Hoewel het geologisch een continuïteit vormt met de pampa's, verschilt het in klimaat en ecologie. Er komen slechts twee seizoenen voor in het Argentijnse Chaco, het droge en het regenachtige, met warme temperaturen en droge bossen.
Van het noordoosten tot het centrum van Argentinië zijn er gebieden met xerofytische vegetatie die worden gedomineerd door stekelige soorten (Prosopis, Acacia en anderen).
Onder de soorten bomen die typerend zijn voor de chaco zijn de quebracho colorado (Schinopsis balansae) en de witte quebracho (Aspidosperma quebracho-blancoDe johannesbroodboom bloeit ook (Prosopis alba), de lapacho (Handroanthus impetiginosus), chañar (Geoffroea decorticans), en de zwarte guayacaú (Caesalpinia paraguariensis.
In deze regio zijn er ook palmen, zoals de yatay (Butia yatay), haar vastgemaakt (Syagrus romanzoffiana) en de caranday (Trithrinax campestris.
In semi-aride gebieden groeit de doorn-kardinaal, genoemd naar het overwicht van kleine bomen en doornige struiken en zuilvormige cactussen (cardones). Deze formatie komt voornamelijk voor in de Lara en Falcón Depressie in het noordwesten, en in de Unare Depressie in het noordoosten..
Hier domineren boomachtige cactussoorten, zoals de cardón de lefaria (Cereus repandus) en de datakaart (Stenocereus griseus). In het schaarse en schaarse understory zijn bolvormige onderstruik cactussen zoals het gewas (Melocactus curvispinus) en de buchito (Mammillaria mammilaris.
Peulvruchten zoals cují yaque (Prosopis juliflora) en yabo (Parkinsonia praecox.

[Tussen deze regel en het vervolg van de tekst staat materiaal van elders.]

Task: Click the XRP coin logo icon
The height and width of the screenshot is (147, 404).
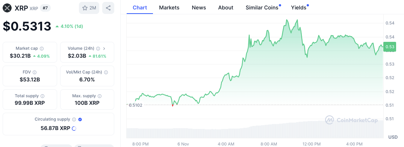Action: (x=8, y=8)
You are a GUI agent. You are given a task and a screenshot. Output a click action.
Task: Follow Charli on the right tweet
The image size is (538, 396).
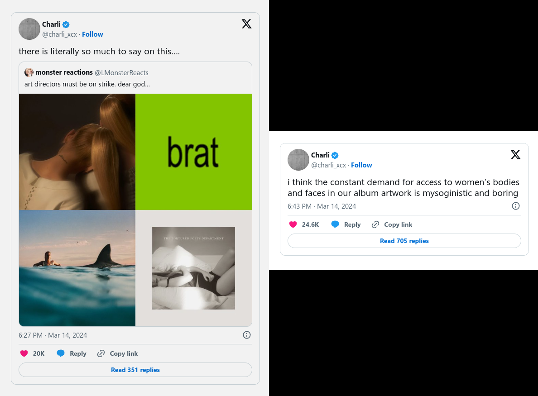click(361, 165)
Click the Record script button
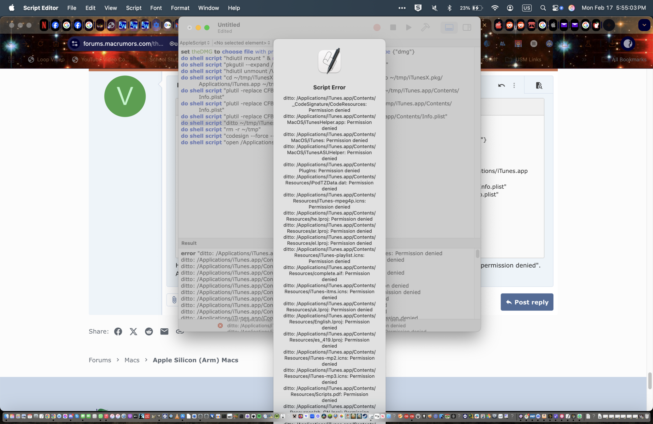Image resolution: width=653 pixels, height=424 pixels. point(377,27)
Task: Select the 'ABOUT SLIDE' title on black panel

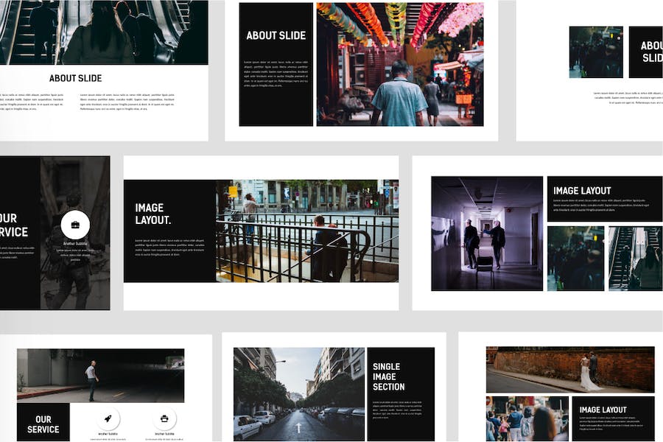Action: 276,35
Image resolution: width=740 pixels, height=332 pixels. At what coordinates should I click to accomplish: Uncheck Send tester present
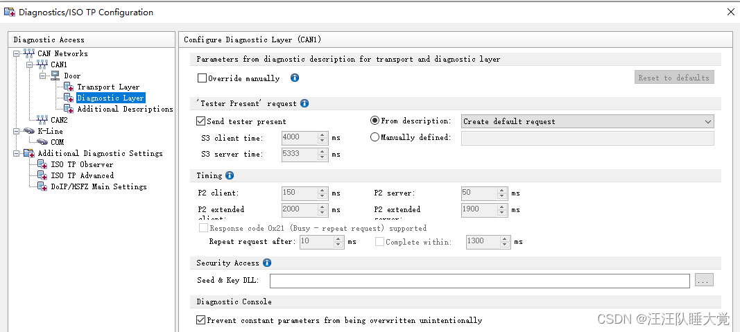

Overal in de Cordillera de la Costa, in het noorden van het land en in de vlakten in het zuiden, zijn er loofverliezende bergbossen. Dit zijn lage bossen (6-9 m) met een droge periode van ongeveer 6 maanden en gemiddelde temperaturen van 27 ºC.
Peulvruchten, Malvaceae, Cactaceae en Bignoniaceae zijn volop aanwezig in deze bossen. Het vinden van soorten zoals de yacure (Zoete pithecellobium), de araguaney (Handroanthus chrysanthus) en je zult het zien (Bulnesia arborea.
In de westelijke vlaktes ontwikkelden zich uitgestrekte halfverliezende wouden die dankzij hoge grondwaterstanden en grote rivieren een hoog bladerdak hadden. Helaas zijn de meeste van deze bossen verwoest door de winning van hout en de vestiging van vee en landbouw.
Tegenwoordig zijn er enkele relatief beschermde gebieden in bosreservaten zoals Caparo in de staat Barinas. In deze oerwouden zijn er grote fijne houtsoorten zoals ceder (Cedrela odorata) en mahonie (Swietenia macrophyllaNet als het kneuCordia alliodora) en de saqui saqui (Bombacopsis quinatum.
Niemand heeft nog op dit artikel gereageerd.